Apex hmac and ios

Hello. Can i use the hmac-applet on a iphone?

You can install it yes, but use it? Can you elaborate what you want to do?

If you want to use a HMAC-SHA1 protected KeePass (XC) password database on iOS, both popular apps KeePassium and Strongbox support that. However not tested by me (yet) - I’d appreciate any test reports.

[1] How do I create a YubiKey protected database? - Strongbox
[2] How to use YubiKey with KeePassium | KeePassium

I may have misunderstood what it is used for. I thought it was the same function that generates a string on a webpage when i tap a yubikey with my phone

actually yes this is what it will do… generate a string… but how it gets “typed” into a website is probably based on a yubico app on your phone… in theory Apex with this applet on should operate identically to the yubikey with the yubico app… but they might be trying to do extra checks now that could derail this. Have you tried it?

I see an error message that the function is not activated on this yubikey



unfortunately I think yubikey is taking steps to better identify their legitimate products from other products that might be emulating yubikeys. this has recently happened with their OTP authenticator app for example. we may need to explore doing something similar to this in our apex manager app.

@StarGate01 @yeka - i’m not sure how it copies the OTP to Safari on Apple, but would putting the output into the clipboard be a bad thing security wise?

@hoker - I’m thinking we consider putting the ability to read out OTP data from hmac key slots with keys in them and offer the option to copy to clipboard with a tap?

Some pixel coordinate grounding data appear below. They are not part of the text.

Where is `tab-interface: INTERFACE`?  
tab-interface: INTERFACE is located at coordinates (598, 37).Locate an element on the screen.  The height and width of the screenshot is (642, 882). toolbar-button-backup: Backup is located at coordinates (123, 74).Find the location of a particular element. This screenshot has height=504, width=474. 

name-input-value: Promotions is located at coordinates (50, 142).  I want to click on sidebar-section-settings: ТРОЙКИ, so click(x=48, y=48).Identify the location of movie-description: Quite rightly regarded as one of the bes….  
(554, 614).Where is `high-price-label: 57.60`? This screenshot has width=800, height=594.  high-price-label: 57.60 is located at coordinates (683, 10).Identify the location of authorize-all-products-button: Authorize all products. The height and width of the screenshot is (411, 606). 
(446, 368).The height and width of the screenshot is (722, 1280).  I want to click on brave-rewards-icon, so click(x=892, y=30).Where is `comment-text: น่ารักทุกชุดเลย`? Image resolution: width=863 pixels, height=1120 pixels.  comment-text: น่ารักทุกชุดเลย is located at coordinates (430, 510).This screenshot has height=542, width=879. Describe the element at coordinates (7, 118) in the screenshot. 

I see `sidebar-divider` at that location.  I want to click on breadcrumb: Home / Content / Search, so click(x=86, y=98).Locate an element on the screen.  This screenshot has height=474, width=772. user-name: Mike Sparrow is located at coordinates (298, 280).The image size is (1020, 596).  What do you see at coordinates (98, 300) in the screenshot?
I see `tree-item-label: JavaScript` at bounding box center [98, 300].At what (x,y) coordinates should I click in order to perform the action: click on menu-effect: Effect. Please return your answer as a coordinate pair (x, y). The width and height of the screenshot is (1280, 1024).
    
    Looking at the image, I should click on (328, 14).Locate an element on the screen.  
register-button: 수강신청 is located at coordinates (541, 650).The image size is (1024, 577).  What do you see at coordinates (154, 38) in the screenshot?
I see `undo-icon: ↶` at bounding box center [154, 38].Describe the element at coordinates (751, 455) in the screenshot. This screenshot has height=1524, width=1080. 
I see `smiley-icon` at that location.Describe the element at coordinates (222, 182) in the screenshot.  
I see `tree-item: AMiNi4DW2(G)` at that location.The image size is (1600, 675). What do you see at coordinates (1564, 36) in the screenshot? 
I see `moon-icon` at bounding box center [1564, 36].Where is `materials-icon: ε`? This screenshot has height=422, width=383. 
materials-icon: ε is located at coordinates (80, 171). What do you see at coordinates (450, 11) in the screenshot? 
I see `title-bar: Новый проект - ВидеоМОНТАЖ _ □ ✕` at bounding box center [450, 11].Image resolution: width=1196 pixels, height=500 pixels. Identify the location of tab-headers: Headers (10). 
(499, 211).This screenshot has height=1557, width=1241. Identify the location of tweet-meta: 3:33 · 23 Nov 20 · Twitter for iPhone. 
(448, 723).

It generates a random ndef like my.yubico.com redirect

Yubico recently published an all new Authenticator based on a new Codebase (Flutter). I don’t think breaking compatibility was intentional, then new version probably just has a few kinks to work out. I plan to debug an patch this eventually.

Also, don’t confuse HMAC-SHA1 and TOTP. HMAC requires a challenge to produce an answer, see also flexsecure-applets/5-otp-naming.md at master · DangerousThings/flexsecure-applets · GitHub

Kinda, probably there are better ways to do that.

Ok so a couple things… first is that what is being output when a yubikey is touched is called a YubiOTP and it’s a custom protocol for making up a modhex output from yubikeys. It’s not standardized and it’s not hmac-sha1

The other thing is the NFC NDEF output. That would require a whole new applet to support both YubiOTP and NDEF output. We’re not sure what the total use cases would be for this, so we are not going to develop it for Apex.

However, if you find interest in this application, it can be developed by others and we could publish it for Apex.